Seadrill Ltd. (SDRL), held by billionaire John Fredriksen, plans to take over Sevan Drilling ASA (SEVDR) and its deepwater oil and gas rigs after acquiring more than half the company’s shares at a price Sevan’s board says is too low.
Seadrill increased its stake to 50.1 percent, buying 116.9 million shares at 3.95 kroner each, and will submit a mandatory offer for outstanding equities, it said today in a statement.
That price “undervalues Sevan Drilling’s assets and prospects, and represents a significant discount to latest analyst consensus net asset value estimates and target prices,” Sevan Drilling said today in a separate statement.
The company rose 17 percent, the biggest gain since Dec 2, 2011, to 3.98 kroner by 11:22 a.m. in Oslo. That’s 50 percent below its initial public offering price in 2011. Hamilton, Bermuda-based Seadrill gained 0.2 percent to 241.1 kroner.
The offer price for Sevan Drilling, which owns two ultra-deepwater drilling units and two more being built, values the rigs at $535 million each, Pareto Securities ASA said today.
Seadrill ordered a rig with “premium ultra deepwater” capabilities at an estimated cost of less than $650 million, the company said in a statement on May 4, 2012. It also agreed to buy a rig from Songa Offshore in November for $590 million.
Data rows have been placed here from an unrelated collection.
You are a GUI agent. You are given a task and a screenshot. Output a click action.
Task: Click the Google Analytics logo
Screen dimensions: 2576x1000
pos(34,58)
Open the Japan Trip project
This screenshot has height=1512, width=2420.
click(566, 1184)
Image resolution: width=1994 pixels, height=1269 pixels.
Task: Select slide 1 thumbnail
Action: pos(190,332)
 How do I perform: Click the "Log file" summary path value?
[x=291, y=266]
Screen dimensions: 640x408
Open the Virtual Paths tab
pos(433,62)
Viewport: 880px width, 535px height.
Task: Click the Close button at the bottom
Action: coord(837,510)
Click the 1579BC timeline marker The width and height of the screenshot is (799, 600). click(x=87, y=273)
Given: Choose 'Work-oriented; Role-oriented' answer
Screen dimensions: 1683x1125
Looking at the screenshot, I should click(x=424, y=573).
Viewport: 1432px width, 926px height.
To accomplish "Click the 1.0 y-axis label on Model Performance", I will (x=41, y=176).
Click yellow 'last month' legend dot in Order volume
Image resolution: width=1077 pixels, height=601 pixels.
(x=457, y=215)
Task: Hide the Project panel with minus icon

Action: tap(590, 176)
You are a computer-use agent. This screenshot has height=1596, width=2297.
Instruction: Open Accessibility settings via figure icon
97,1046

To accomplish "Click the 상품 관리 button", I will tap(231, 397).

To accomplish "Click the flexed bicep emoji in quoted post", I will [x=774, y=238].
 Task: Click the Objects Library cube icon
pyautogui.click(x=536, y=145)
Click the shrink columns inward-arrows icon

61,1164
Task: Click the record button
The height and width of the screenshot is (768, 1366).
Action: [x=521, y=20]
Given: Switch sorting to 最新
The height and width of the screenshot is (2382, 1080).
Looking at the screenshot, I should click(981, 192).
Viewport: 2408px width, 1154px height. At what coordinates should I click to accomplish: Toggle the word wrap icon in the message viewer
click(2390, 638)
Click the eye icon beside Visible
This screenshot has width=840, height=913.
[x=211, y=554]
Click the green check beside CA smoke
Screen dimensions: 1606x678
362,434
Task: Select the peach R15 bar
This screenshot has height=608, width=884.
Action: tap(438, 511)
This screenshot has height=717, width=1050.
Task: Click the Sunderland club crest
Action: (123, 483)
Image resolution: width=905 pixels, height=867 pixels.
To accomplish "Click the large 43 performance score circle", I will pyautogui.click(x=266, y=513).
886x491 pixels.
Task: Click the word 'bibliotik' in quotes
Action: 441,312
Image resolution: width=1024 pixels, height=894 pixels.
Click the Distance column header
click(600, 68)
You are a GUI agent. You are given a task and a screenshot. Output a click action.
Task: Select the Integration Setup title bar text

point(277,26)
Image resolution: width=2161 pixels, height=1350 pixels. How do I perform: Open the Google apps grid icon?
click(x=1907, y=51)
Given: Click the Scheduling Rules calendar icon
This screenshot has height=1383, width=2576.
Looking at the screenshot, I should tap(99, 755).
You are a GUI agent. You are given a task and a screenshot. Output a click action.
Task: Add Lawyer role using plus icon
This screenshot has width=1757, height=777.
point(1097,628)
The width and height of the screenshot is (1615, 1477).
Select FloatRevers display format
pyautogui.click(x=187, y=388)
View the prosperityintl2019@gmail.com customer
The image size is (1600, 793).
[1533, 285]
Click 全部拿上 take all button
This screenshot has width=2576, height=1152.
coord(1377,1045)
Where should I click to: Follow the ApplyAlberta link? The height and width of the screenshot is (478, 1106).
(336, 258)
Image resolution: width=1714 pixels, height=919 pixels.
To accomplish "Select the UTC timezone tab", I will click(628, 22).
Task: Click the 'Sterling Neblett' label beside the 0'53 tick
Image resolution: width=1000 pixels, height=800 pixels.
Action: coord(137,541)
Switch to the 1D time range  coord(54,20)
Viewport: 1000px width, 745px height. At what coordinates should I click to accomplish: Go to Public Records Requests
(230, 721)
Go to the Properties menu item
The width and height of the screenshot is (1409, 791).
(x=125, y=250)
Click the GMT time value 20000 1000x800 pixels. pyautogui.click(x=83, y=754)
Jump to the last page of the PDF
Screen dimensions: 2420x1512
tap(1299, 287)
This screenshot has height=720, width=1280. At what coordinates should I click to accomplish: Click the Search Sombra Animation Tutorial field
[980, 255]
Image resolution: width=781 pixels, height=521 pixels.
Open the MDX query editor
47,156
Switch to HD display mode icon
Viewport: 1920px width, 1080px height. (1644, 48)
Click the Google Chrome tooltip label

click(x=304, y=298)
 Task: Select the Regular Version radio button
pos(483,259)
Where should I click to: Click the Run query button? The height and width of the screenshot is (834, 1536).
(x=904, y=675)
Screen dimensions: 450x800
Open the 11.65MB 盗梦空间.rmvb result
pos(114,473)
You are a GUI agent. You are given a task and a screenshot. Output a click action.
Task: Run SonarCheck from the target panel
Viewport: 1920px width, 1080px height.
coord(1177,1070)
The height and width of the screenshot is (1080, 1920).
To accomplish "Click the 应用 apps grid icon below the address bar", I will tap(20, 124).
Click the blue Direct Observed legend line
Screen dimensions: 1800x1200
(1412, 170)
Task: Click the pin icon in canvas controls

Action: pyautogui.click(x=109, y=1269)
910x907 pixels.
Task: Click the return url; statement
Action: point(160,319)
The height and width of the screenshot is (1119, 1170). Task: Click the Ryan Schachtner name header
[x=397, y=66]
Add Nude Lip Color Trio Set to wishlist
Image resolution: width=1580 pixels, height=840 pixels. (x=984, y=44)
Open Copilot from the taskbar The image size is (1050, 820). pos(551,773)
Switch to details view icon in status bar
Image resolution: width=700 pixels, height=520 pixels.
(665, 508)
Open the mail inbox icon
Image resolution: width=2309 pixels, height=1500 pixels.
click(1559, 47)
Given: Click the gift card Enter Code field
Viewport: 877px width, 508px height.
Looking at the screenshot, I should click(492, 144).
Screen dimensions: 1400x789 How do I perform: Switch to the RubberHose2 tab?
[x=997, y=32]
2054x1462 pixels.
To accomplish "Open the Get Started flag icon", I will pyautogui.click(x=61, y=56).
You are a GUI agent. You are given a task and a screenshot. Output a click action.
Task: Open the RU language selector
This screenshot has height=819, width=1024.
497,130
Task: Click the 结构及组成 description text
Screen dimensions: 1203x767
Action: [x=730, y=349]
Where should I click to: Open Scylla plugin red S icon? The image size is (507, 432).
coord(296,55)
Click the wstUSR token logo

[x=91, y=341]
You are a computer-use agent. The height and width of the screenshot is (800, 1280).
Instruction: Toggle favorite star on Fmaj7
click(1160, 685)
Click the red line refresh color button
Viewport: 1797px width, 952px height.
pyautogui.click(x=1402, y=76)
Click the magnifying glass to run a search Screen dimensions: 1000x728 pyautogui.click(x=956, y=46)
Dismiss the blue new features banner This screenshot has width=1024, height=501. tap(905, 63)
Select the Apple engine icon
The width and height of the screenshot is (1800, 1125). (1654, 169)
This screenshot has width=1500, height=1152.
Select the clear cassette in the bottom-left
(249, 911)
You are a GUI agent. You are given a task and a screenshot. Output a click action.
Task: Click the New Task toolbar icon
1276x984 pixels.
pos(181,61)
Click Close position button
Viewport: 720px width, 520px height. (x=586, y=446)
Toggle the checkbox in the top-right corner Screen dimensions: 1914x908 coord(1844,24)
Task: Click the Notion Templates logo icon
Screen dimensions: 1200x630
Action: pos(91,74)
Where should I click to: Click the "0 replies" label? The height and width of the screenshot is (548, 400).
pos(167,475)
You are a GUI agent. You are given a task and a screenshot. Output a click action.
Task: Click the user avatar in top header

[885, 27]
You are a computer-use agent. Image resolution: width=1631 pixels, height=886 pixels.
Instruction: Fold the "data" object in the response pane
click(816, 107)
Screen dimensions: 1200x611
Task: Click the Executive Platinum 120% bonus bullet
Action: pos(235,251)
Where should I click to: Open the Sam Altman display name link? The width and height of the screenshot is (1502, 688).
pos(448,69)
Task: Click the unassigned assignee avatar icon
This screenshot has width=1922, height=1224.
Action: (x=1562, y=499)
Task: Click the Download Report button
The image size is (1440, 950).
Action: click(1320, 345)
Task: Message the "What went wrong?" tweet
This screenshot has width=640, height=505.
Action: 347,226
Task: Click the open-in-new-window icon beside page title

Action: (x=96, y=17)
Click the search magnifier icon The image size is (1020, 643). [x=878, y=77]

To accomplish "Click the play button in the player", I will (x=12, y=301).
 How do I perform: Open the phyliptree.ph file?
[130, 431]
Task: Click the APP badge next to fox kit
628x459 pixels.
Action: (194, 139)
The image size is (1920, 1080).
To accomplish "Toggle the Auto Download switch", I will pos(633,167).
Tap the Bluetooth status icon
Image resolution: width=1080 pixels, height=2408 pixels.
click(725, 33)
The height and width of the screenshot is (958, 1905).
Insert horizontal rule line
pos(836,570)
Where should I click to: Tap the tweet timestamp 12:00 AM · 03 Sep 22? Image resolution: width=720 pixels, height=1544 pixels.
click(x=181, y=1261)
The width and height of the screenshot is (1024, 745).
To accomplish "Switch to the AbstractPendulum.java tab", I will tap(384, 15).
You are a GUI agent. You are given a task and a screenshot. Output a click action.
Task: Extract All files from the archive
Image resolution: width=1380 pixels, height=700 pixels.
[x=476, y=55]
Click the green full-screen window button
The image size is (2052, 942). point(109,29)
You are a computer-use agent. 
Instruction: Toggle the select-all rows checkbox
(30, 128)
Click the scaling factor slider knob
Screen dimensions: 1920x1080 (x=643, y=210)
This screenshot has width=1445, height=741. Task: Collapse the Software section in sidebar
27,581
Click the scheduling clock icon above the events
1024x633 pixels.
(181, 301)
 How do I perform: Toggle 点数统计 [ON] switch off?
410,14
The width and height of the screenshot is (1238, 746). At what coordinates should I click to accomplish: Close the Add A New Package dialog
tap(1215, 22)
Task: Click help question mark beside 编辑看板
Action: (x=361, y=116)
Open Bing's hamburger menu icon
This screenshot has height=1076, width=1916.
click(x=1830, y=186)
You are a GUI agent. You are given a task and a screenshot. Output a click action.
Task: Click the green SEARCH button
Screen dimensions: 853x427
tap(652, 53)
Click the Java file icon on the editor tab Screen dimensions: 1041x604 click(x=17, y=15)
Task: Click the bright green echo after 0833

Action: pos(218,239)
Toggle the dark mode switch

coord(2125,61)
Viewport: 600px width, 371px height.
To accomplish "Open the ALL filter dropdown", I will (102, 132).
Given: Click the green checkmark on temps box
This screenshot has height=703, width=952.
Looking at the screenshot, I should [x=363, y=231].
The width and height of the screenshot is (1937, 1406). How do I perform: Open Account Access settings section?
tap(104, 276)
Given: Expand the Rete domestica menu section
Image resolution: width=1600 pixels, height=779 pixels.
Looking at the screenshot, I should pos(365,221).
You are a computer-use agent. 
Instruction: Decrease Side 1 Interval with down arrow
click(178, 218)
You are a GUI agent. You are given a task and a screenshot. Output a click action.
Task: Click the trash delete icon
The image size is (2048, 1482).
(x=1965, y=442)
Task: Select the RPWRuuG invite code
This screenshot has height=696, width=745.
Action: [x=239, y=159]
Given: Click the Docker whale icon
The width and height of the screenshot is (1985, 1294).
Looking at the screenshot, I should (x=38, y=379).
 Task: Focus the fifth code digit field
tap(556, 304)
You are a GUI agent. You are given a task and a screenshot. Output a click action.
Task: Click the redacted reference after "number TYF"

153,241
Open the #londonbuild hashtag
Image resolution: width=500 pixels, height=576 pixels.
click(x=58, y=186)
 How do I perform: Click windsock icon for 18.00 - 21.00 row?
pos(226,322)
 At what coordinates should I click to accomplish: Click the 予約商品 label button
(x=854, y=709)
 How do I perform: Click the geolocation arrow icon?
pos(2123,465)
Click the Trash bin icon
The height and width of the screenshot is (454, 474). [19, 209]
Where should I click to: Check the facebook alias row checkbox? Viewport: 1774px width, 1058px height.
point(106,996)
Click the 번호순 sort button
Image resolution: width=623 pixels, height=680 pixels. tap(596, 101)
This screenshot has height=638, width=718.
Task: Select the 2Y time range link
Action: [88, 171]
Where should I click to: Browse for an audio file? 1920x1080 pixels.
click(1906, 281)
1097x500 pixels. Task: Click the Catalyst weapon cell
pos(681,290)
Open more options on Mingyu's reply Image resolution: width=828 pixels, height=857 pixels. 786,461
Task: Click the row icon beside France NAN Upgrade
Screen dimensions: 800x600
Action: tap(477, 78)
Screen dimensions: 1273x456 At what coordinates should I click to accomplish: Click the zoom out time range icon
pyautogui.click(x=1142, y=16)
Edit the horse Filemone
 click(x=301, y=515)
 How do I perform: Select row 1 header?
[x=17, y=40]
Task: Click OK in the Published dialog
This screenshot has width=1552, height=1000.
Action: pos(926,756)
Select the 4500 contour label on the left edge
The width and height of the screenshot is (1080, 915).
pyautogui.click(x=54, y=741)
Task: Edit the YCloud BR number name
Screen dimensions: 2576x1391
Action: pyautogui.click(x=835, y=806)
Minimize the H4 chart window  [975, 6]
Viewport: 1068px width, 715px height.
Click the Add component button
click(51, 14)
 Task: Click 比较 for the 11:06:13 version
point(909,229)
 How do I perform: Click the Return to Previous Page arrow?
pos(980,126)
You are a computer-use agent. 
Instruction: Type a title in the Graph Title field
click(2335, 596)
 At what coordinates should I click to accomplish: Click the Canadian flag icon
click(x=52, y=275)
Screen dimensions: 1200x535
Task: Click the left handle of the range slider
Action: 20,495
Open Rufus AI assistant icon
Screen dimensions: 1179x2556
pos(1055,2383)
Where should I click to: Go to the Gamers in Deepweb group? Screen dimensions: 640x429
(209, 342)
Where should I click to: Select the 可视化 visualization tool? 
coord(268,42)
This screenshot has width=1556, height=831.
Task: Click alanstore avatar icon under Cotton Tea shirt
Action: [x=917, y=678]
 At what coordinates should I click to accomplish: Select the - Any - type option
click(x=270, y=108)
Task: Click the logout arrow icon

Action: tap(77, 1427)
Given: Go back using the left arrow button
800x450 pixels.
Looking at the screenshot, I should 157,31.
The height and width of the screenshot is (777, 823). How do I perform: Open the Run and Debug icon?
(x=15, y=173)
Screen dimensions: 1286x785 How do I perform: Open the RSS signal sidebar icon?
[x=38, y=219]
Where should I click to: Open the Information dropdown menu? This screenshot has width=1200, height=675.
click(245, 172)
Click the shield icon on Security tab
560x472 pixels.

Seadrill didn’t immediately respond to a telephone call and e-mail sent by Bloomberg News today seeking comment.
The company, already a Sevan Drilling shareholder, said yesterday it aimed to buy a controlling stake to halt financing plans that would destroy shareholder value. “Seadrill will seek to propose an alternative and improved financing,” it said.
Sevan Drilling said June 19 it had agreed terms on a $1.45 billion, five-year bank facility. Together with a $500 million bond sale, it would give the Oslo-based driller enough cash to pay for the completion and mobilization of its two new units, scheduled for delivery in September 2013 and April 2014.
Seadrill, the largest owner of ultra-deepwater drilling rigs after Vernier, Switzerland-based Transocean Ltd., is taking advantage of rising demand from oil companies that are extending searches for reserves into deeper and harder-to-access regions.
Fredriksen controls Seadrill with a 24.5 percent stake.